* **Your instructions**:
Format the entries from the line containing "This screenshot has width=700, height=438." up to and including the line containing "click(x=45, y=104)" as a numbered list, skipping blank lines. Leave the pictures out of your answer.

[Element and text position data]
----
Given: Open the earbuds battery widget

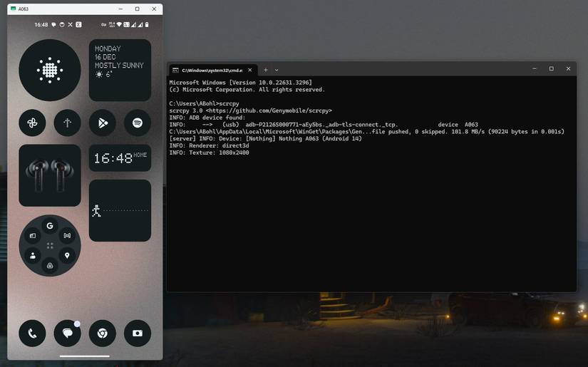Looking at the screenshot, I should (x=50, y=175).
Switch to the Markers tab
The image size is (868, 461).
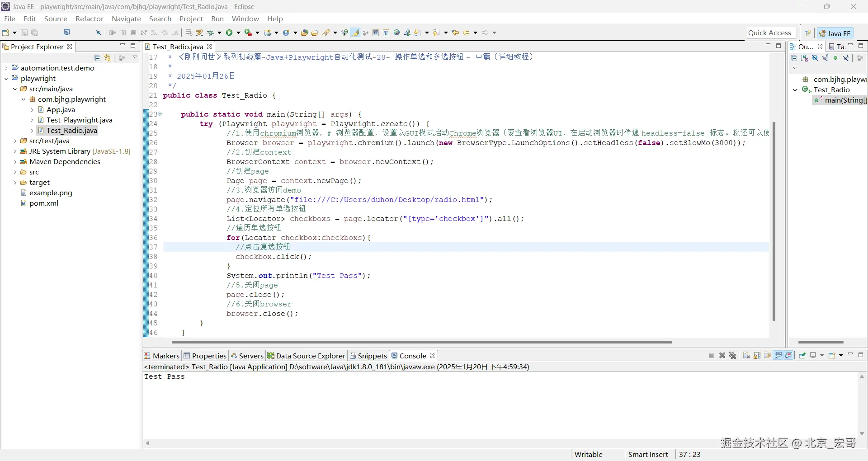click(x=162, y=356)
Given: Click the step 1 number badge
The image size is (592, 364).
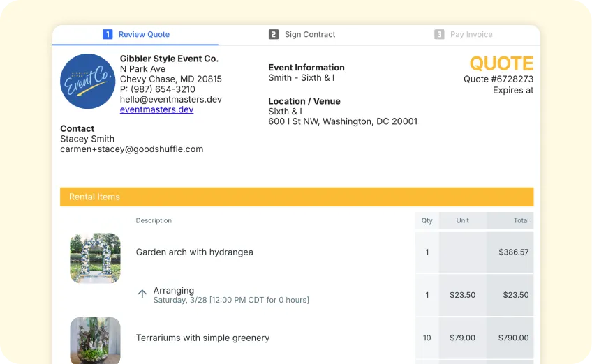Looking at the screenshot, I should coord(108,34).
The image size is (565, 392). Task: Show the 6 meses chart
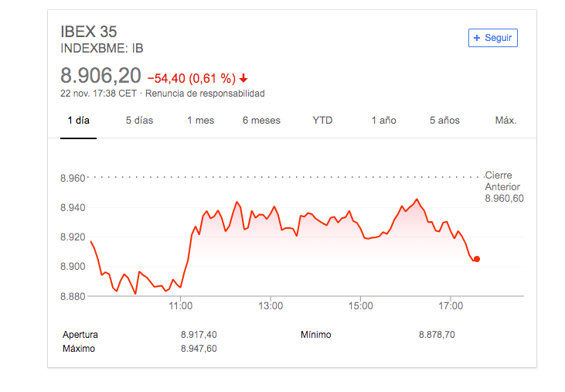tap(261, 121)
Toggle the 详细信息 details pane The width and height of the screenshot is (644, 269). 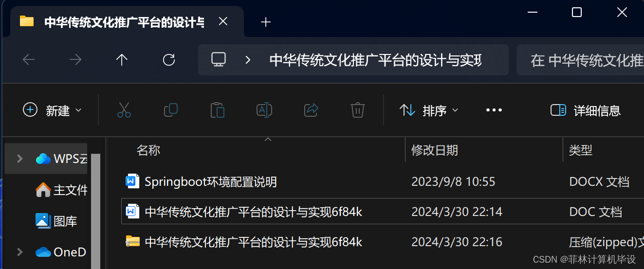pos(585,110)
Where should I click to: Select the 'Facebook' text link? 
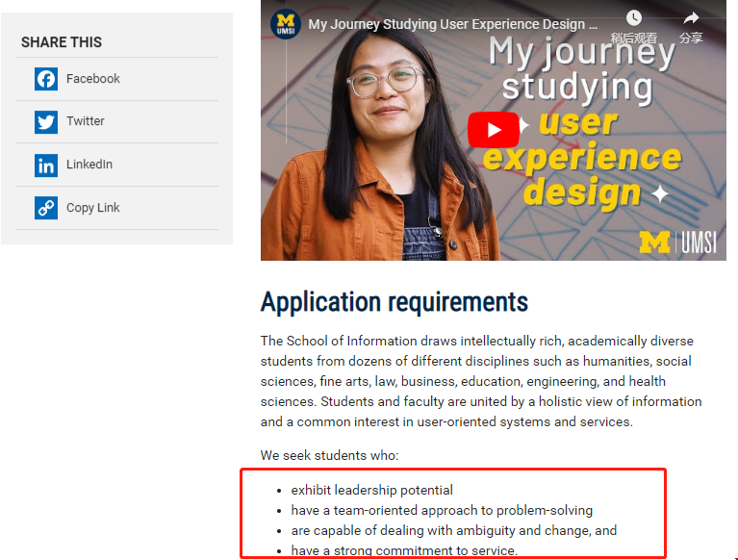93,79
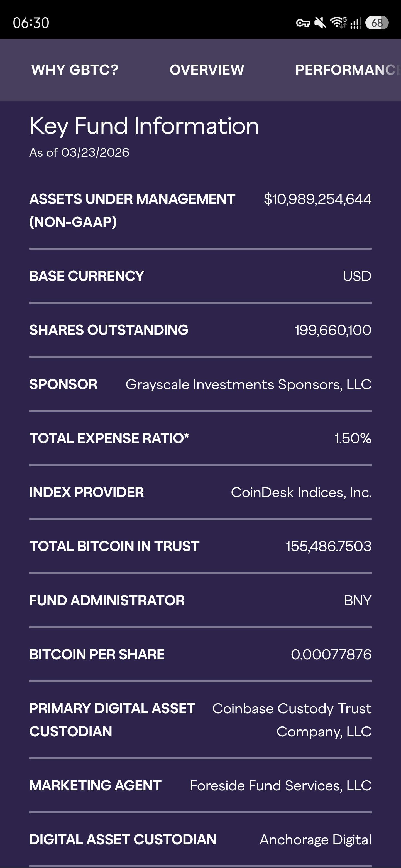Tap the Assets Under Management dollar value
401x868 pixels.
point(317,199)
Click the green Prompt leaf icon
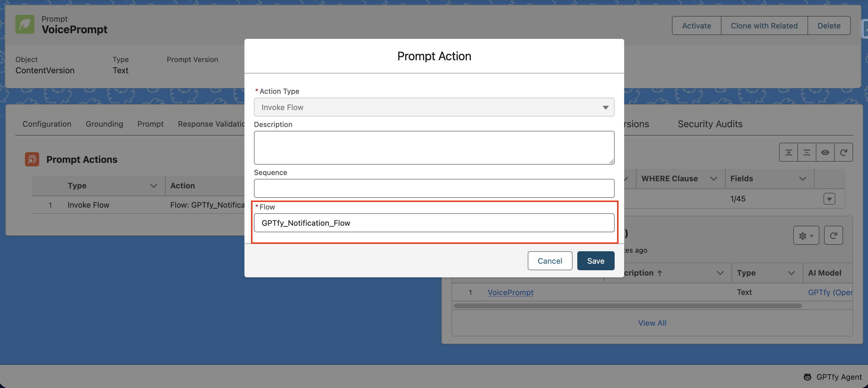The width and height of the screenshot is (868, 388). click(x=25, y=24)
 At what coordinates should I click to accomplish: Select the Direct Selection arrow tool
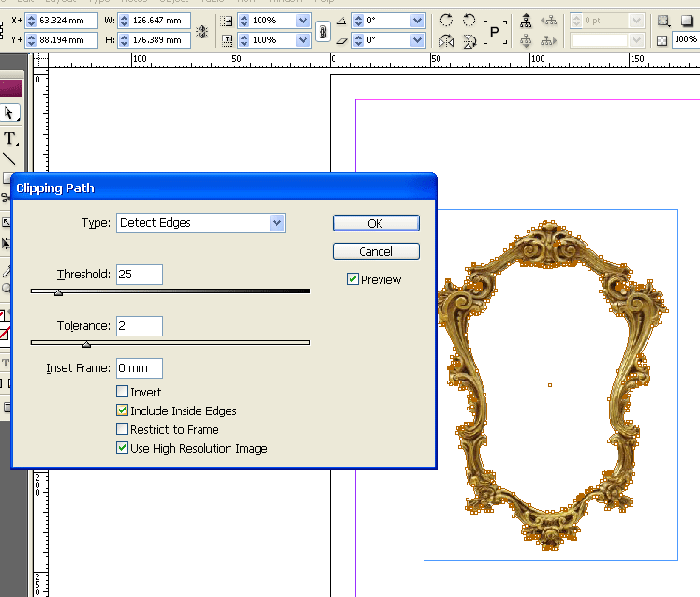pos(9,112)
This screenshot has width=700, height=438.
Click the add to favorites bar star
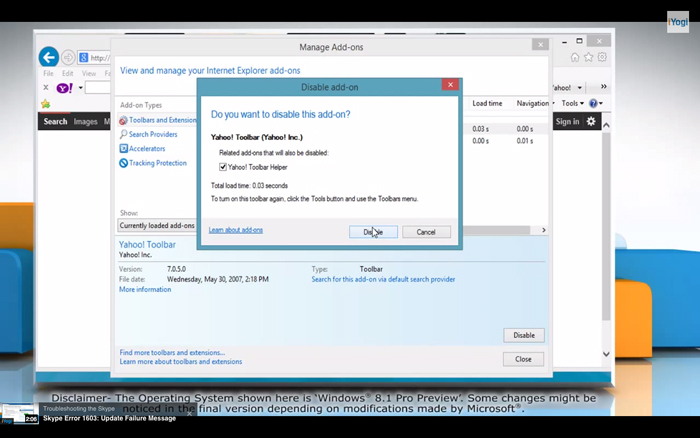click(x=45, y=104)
----
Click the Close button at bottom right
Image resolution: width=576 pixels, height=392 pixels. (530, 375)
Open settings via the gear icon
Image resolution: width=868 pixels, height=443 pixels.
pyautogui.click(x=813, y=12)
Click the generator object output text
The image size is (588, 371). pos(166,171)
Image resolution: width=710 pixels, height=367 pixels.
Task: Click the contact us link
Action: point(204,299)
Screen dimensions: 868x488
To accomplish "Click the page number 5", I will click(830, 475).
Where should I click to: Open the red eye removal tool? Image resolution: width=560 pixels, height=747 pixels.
----
* **Correct answer**:
1. This screenshot has width=700, height=438.
2. Click the add to favorites bar star
3. click(x=45, y=104)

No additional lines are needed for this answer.